Now.. about a month ago - just before I went camping he starts acting weird and not really speaking anymore.

He is online every day but doesnt speak to me, And I had gotten abit fed up with having to keep starting a conversation only for him to not really continue it!





Anyway, heres the part which has really gotten on my wick the last few weeks. I stopped sending him messages as I thought I was annoying him, about 2 weeks passed and I get a message from him asking why I am annoyed with him, because ... get this.. I... I!! haven't arranged to meet with him again! So, I have to make all the arrangements now do I?!?!?! So I said to him, Look I arranged to meet you before I went camping but I was ill so couldn't make it. When I went camping I was literally down the road from where you live but you made no attempt to come and see me on my week off (he told me he was working, but he wasn't in the evening and he had some days of in the week where his clients had canceled.)



So, on Tuesday we arranged to meet up on Sunday (Today), Wednesday morning I get a message from him saying 'In my desires to see thor and loaf about with you i forgot I said to my mate Nebulous i would weld his bike frame on sunday' And guess what.... for the last 5 hours he has been on Facebook and he is still online now.

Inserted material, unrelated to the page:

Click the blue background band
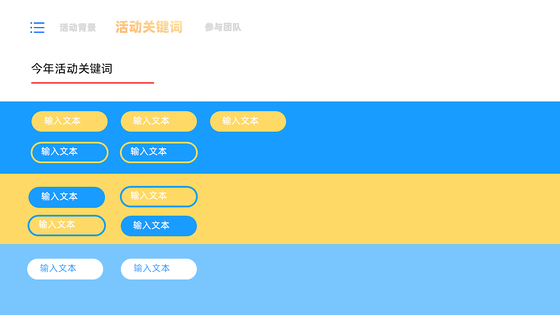 coord(394,137)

Un-freakin'-belivable!!
 
Well I confronted him on Facebook about it. He's acting like a complete douche!



This was what he had to say.



Me: hey, whats up? your mate cancel on you?

Him: yes the c***, well not cancelled al together

Me: oh, thats a nice thing to say :/

Him: ive got to go in a min, about 15 to be precise. So ive had sod all to do now, hes a knob. problem is with him and his missus is they want everyone to fit around them.

Me: you should have said, we could have met up this morning/afternoon

Him: i didnt find out til a couple of hours ago. Apologies for my use of the word c*** but its the first thing that came to mind

Me: well if he couldn't make it he couldn't make it

Him: yeah but its mucked my day up

Me: ha, you've been on facebook all day lol

Him: yeah i know, i was meant to be going this afternoon, thats what im saying he cancelled on me just before i was due to go

Me: oh well its not the end of the world

Him: no but its bloody annoying

Me: tell me about it. thats people for you

Him: right i best be off, time to get angry

Me: dont be angry.

Him: well im going to say something, its not fair

Me: well, it cant be helped. cant be much of a friend if you going to give him a load of crap over a small issue

Him: im not going to give him crap im just going to say gimme a bit of warning cause i could have done something else
 
Obviously not. But thats it now, I've had enough. Not arranging to see him anymore. No point if he just cancels on me all the time. He's had a massive moan about his mate kind of letting him down today, but doesn't seem to give a hoot about the countless times he has done it to me!
 
Self centered arse and his attitude sucks. You're better off without this freakin' idiot. He's making excuses for not seeing you that don't add up. He's obviously not interested in you and there's no reason for you to continue any conversation with him.
 
Beer_Money said:
Exactly, Just pisses me off that I seem to attract these kinds of men!!

Same here with me!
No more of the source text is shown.